Records to use →
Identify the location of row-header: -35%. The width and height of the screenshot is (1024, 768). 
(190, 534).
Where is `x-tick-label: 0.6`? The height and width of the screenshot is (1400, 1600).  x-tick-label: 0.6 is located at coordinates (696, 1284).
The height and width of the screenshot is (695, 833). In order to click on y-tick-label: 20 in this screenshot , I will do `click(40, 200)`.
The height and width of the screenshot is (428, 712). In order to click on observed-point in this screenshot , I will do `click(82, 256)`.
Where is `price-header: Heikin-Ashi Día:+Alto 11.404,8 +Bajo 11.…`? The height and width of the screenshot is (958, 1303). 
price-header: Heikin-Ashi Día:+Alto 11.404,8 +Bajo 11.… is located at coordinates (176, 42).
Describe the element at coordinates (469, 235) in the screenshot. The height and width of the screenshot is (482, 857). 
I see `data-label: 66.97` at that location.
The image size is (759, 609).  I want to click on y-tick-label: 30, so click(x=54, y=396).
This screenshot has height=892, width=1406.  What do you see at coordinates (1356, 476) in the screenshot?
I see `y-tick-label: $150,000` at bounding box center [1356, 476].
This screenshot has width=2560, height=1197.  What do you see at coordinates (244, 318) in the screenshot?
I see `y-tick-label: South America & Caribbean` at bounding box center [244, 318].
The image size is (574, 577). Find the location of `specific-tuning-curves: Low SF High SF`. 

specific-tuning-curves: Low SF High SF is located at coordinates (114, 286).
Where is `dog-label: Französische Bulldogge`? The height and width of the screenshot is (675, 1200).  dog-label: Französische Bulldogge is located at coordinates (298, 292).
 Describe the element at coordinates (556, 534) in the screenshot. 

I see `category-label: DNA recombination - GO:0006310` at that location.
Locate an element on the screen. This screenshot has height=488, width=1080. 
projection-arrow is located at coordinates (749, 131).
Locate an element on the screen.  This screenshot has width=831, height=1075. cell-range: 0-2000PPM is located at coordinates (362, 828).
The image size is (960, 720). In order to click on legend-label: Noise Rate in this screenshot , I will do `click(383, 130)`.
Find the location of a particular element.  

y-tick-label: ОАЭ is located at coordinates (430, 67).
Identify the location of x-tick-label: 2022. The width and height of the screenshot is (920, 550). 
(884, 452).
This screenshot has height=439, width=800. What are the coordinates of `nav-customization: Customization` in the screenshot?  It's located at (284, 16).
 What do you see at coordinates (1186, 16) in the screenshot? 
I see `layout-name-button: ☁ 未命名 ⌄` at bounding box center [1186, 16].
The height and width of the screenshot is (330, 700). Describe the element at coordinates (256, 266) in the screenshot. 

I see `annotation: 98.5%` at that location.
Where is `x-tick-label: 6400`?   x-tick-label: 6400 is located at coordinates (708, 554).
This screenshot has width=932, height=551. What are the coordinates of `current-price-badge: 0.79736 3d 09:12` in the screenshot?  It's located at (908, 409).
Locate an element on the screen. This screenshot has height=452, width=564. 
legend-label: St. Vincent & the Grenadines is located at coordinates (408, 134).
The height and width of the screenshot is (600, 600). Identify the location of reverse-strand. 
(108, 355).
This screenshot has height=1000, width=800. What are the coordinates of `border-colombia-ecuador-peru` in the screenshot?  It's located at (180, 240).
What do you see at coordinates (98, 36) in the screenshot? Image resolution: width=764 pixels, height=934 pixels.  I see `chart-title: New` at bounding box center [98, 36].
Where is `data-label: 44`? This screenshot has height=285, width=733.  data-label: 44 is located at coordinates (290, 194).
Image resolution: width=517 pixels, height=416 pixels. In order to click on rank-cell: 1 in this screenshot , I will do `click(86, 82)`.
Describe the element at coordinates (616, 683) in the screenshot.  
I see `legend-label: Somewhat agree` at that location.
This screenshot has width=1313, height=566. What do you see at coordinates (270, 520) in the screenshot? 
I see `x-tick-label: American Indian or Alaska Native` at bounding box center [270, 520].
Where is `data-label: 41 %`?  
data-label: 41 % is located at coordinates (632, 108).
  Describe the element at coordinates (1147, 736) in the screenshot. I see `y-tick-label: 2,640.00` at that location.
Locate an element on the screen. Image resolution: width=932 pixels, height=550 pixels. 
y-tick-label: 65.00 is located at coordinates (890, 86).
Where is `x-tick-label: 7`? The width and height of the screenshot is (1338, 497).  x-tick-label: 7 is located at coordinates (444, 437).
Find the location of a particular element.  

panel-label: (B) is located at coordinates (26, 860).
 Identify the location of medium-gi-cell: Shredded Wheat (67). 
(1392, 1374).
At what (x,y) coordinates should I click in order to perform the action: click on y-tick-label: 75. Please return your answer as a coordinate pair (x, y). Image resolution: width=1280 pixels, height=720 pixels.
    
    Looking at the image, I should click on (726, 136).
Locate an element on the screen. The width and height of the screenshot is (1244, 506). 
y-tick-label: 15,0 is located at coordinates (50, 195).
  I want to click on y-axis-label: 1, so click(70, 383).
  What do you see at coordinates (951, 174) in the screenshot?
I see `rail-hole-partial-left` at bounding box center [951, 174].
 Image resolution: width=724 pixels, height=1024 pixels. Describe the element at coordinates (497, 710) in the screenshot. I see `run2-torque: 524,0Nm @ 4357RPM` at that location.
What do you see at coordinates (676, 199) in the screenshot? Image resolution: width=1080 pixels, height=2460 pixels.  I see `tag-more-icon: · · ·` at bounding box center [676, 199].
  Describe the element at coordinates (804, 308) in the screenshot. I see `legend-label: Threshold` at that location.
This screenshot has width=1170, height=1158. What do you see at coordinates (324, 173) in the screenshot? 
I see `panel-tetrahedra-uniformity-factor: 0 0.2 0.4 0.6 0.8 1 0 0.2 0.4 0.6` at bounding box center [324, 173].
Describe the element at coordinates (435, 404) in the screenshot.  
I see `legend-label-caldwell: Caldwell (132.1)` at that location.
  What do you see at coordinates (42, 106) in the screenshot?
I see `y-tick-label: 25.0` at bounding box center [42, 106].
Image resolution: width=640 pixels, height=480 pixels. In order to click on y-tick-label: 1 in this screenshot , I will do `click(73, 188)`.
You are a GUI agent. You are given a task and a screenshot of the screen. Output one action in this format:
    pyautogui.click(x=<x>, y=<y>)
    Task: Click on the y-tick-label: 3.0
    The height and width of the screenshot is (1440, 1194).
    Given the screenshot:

What needs to be done → Rename "image size" to "frame size" throughout the records and give the lines again with nothing else changed.

Answer box →
Identify the location of row-header: -35%. The width and height of the screenshot is (1024, 768). 
(190, 534).
Where is `x-tick-label: 0.6`? The height and width of the screenshot is (1400, 1600).  x-tick-label: 0.6 is located at coordinates (696, 1284).
The height and width of the screenshot is (695, 833). In order to click on y-tick-label: 20 in this screenshot , I will do `click(40, 200)`.
The height and width of the screenshot is (428, 712). In order to click on observed-point in this screenshot , I will do `click(82, 256)`.
Where is `price-header: Heikin-Ashi Día:+Alto 11.404,8 +Bajo 11.…`? The height and width of the screenshot is (958, 1303). 
price-header: Heikin-Ashi Día:+Alto 11.404,8 +Bajo 11.… is located at coordinates (176, 42).
Describe the element at coordinates (469, 235) in the screenshot. The height and width of the screenshot is (482, 857). 
I see `data-label: 66.97` at that location.
The frame size is (759, 609).  I want to click on y-tick-label: 30, so click(x=54, y=396).
This screenshot has height=892, width=1406.  What do you see at coordinates (1356, 476) in the screenshot?
I see `y-tick-label: $150,000` at bounding box center [1356, 476].
This screenshot has width=2560, height=1197.  What do you see at coordinates (244, 318) in the screenshot?
I see `y-tick-label: South America & Caribbean` at bounding box center [244, 318].
The frame size is (574, 577). Find the location of `specific-tuning-curves: Low SF High SF`. 

specific-tuning-curves: Low SF High SF is located at coordinates (114, 286).
Where is `dog-label: Französische Bulldogge`? The height and width of the screenshot is (675, 1200).  dog-label: Französische Bulldogge is located at coordinates (298, 292).
 Describe the element at coordinates (556, 534) in the screenshot. 

I see `category-label: DNA recombination - GO:0006310` at that location.
Locate an element on the screen. This screenshot has height=488, width=1080. 
projection-arrow is located at coordinates (749, 131).
Locate an element on the screen.  This screenshot has width=831, height=1075. cell-range: 0-2000PPM is located at coordinates (362, 828).
The frame size is (960, 720). In order to click on legend-label: Noise Rate in this screenshot , I will do `click(383, 130)`.
Find the location of a particular element.  

y-tick-label: ОАЭ is located at coordinates (430, 67).
Identify the location of x-tick-label: 2022. The width and height of the screenshot is (920, 550). 
(884, 452).
This screenshot has height=439, width=800. What are the coordinates of `nav-customization: Customization` in the screenshot?  It's located at (284, 16).
 What do you see at coordinates (1186, 16) in the screenshot? 
I see `layout-name-button: ☁ 未命名 ⌄` at bounding box center [1186, 16].
The height and width of the screenshot is (330, 700). Describe the element at coordinates (256, 266) in the screenshot. 

I see `annotation: 98.5%` at that location.
Where is `x-tick-label: 6400`?   x-tick-label: 6400 is located at coordinates (708, 554).
This screenshot has width=932, height=551. What are the coordinates of `current-price-badge: 0.79736 3d 09:12` in the screenshot?  It's located at (908, 409).
Locate an element on the screen. This screenshot has height=452, width=564. 
legend-label: St. Vincent & the Grenadines is located at coordinates (408, 134).
The height and width of the screenshot is (600, 600). Identify the location of reverse-strand. 
(108, 355).
This screenshot has height=1000, width=800. What are the coordinates of `border-colombia-ecuador-peru` in the screenshot?  It's located at (180, 240).
What do you see at coordinates (98, 36) in the screenshot? Image resolution: width=764 pixels, height=934 pixels.  I see `chart-title: New` at bounding box center [98, 36].
Where is `data-label: 44`? This screenshot has height=285, width=733.  data-label: 44 is located at coordinates (290, 194).
Image resolution: width=517 pixels, height=416 pixels. In order to click on rank-cell: 1 in this screenshot , I will do `click(86, 82)`.
Describe the element at coordinates (616, 683) in the screenshot.  
I see `legend-label: Somewhat agree` at that location.
This screenshot has width=1313, height=566. What do you see at coordinates (270, 520) in the screenshot? 
I see `x-tick-label: American Indian or Alaska Native` at bounding box center [270, 520].
Where is `data-label: 41 %`?  
data-label: 41 % is located at coordinates (632, 108).
  Describe the element at coordinates (1147, 736) in the screenshot. I see `y-tick-label: 2,640.00` at that location.
Locate an element on the screen. Image resolution: width=932 pixels, height=550 pixels. 
y-tick-label: 65.00 is located at coordinates (890, 86).
Where is `x-tick-label: 7`? The width and height of the screenshot is (1338, 497).  x-tick-label: 7 is located at coordinates (444, 437).
Find the location of a particular element.  

panel-label: (B) is located at coordinates (26, 860).
 Identify the location of medium-gi-cell: Shredded Wheat (67). 
(1392, 1374).
At what (x,y) coordinates should I click in order to perform the action: click on y-tick-label: 75. Please return your answer as a coordinate pair (x, y). Image resolution: width=1280 pixels, height=720 pixels.
    
    Looking at the image, I should click on (726, 136).
Locate an element on the screen. The width and height of the screenshot is (1244, 506). 
y-tick-label: 15,0 is located at coordinates (50, 195).
  I want to click on y-axis-label: 1, so click(70, 383).
  What do you see at coordinates (951, 174) in the screenshot?
I see `rail-hole-partial-left` at bounding box center [951, 174].
 Image resolution: width=724 pixels, height=1024 pixels. Describe the element at coordinates (497, 710) in the screenshot. I see `run2-torque: 524,0Nm @ 4357RPM` at that location.
What do you see at coordinates (676, 199) in the screenshot? Image resolution: width=1080 pixels, height=2460 pixels.  I see `tag-more-icon: · · ·` at bounding box center [676, 199].
  Describe the element at coordinates (804, 308) in the screenshot. I see `legend-label: Threshold` at that location.
This screenshot has width=1170, height=1158. What do you see at coordinates (324, 173) in the screenshot? 
I see `panel-tetrahedra-uniformity-factor: 0 0.2 0.4 0.6 0.8 1 0 0.2 0.4 0.6` at bounding box center [324, 173].
Describe the element at coordinates (435, 404) in the screenshot.  
I see `legend-label-caldwell: Caldwell (132.1)` at that location.
  What do you see at coordinates (42, 106) in the screenshot?
I see `y-tick-label: 25.0` at bounding box center [42, 106].
Image resolution: width=640 pixels, height=480 pixels. In order to click on y-tick-label: 1 in this screenshot , I will do `click(73, 188)`.
You are a GUI agent. You are given a task and a screenshot of the screen. Output one action in this format:
    pyautogui.click(x=<x>, y=<y>)
    Task: Click on the y-tick-label: 3.0
    The height and width of the screenshot is (1440, 1194).
    Given the screenshot:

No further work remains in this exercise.